Work to complete: From the records below, please print only the lines from the one containing "You are a computer-use" through the one containing "Task: Customize quick", both included. Skip the pictures.

(Pixel coordinate grounding data)
----------------------------------------
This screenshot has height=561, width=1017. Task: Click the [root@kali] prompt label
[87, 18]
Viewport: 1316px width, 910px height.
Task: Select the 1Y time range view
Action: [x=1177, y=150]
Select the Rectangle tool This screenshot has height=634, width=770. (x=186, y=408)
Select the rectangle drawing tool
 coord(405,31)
----------------------------------------
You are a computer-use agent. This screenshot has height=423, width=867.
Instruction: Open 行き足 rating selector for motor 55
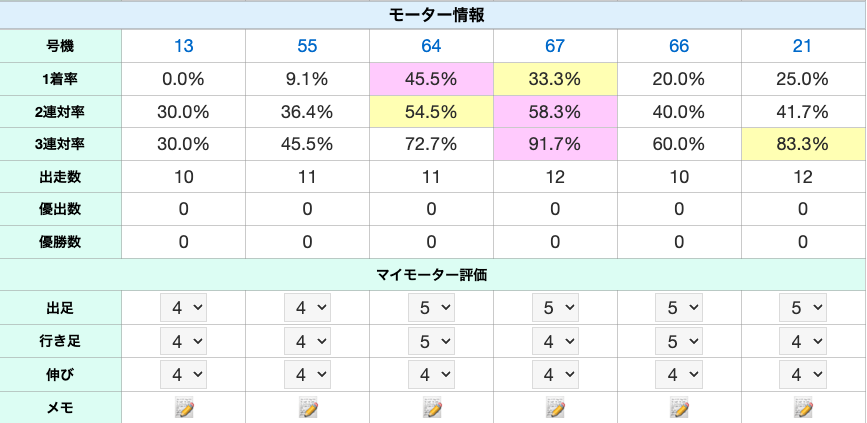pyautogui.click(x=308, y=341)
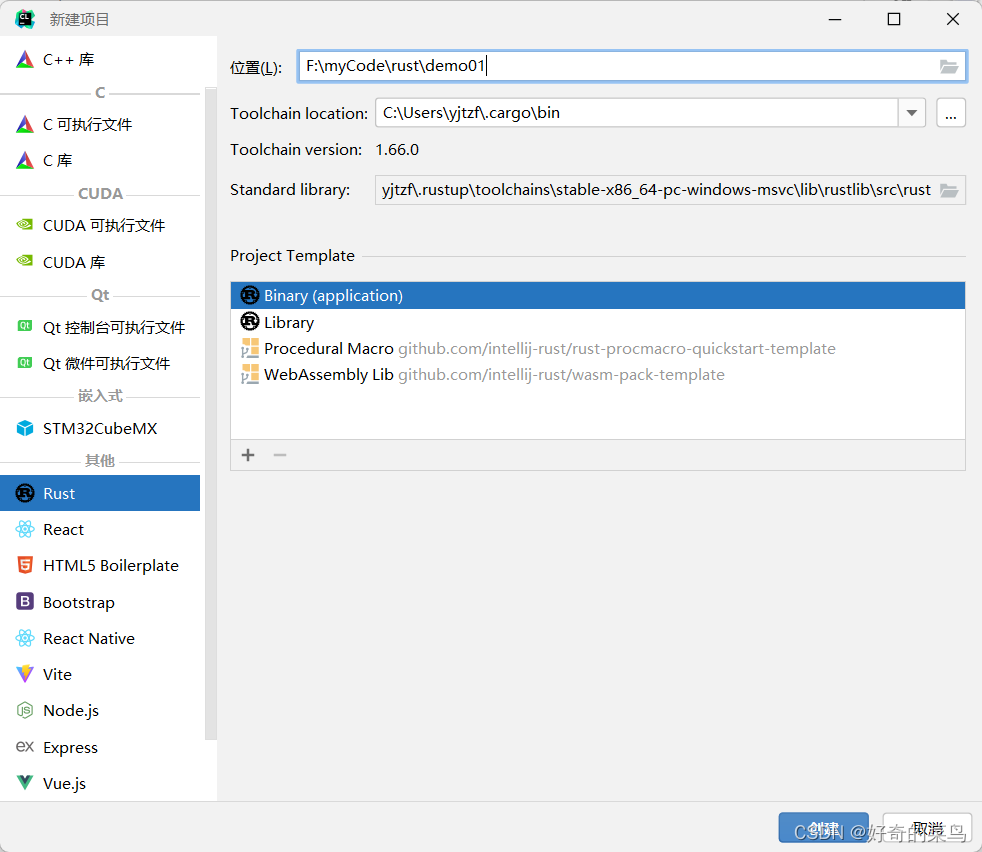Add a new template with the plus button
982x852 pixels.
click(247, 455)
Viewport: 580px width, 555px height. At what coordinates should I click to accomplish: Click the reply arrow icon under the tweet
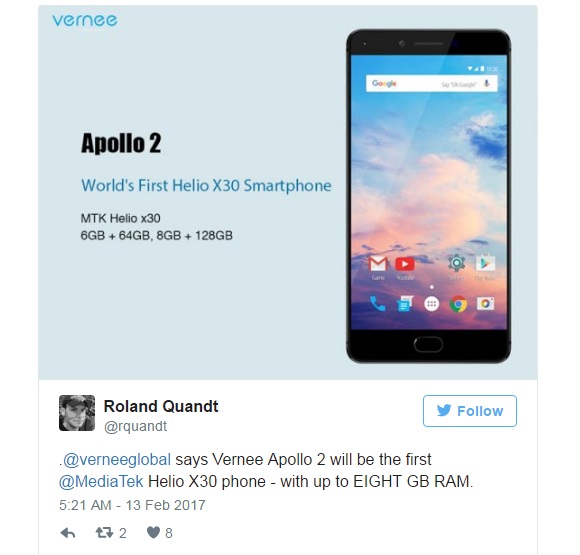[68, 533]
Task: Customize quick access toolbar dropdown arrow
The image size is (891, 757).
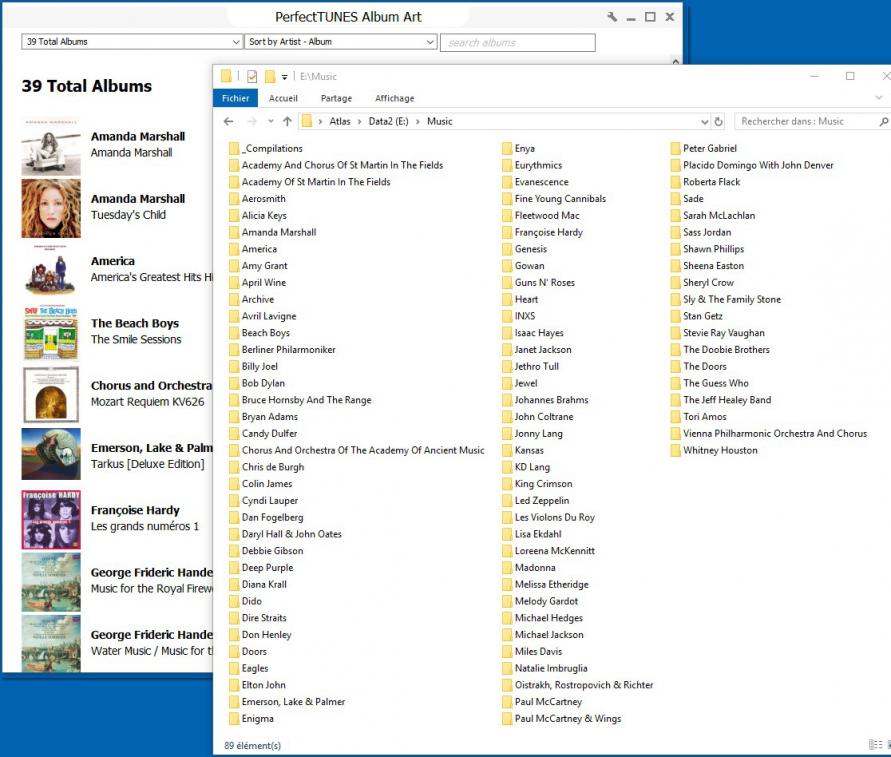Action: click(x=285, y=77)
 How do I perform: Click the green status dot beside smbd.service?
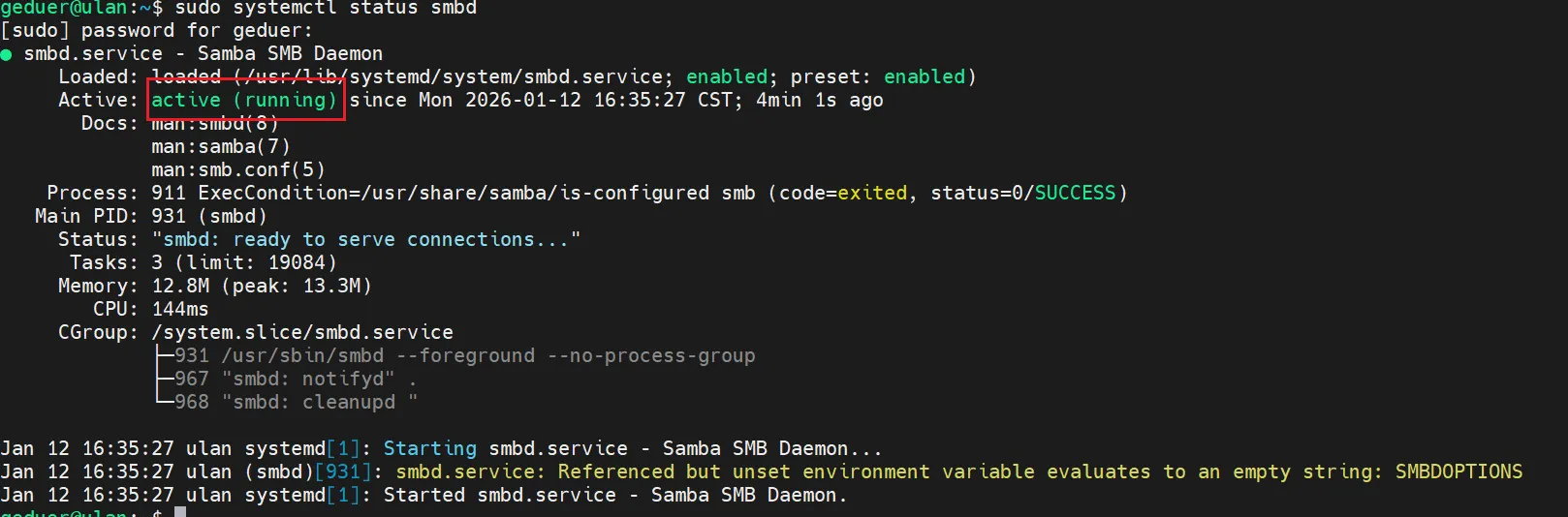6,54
----------------------------------------
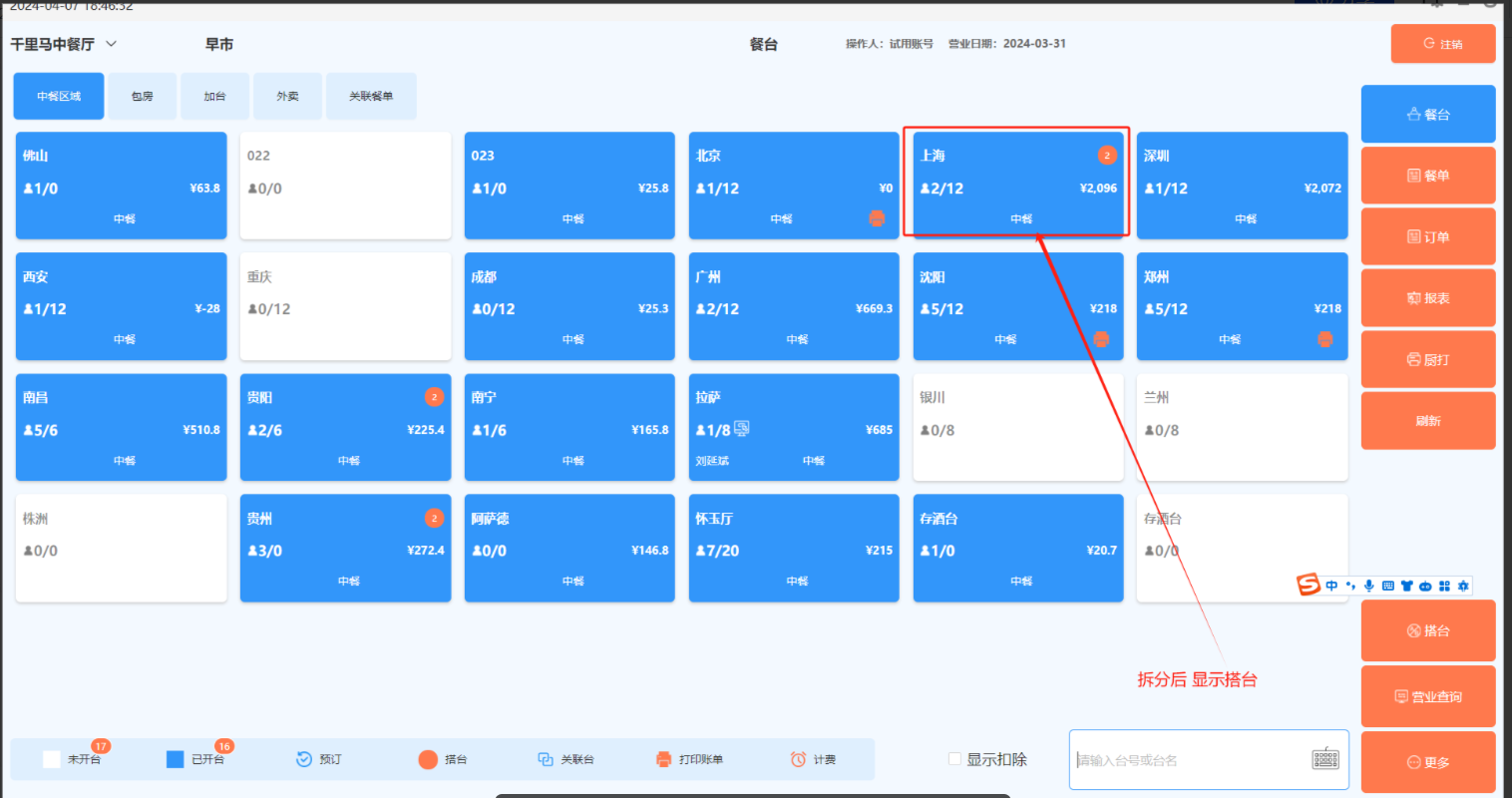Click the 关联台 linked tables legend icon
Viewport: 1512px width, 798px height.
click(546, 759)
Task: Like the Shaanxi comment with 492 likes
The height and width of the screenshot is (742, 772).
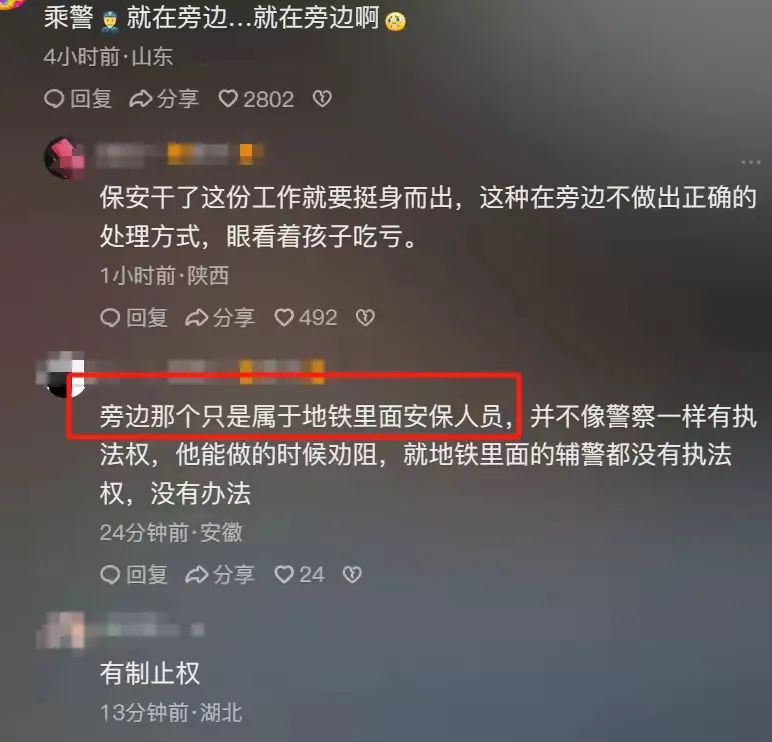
----------------------------------------
Task output:
You are a computer-use agent. This screenshot has height=423, width=867.
Instruction: Open 行き足 rating selector for motor 55
pyautogui.click(x=308, y=341)
Add a new template with the plus button
982x852 pixels.
click(247, 455)
Viewport: 580px width, 555px height. At what coordinates should I click to accomplish: Click the reply arrow icon under the tweet
[68, 533]
Task: Customize quick access toolbar dropdown arrow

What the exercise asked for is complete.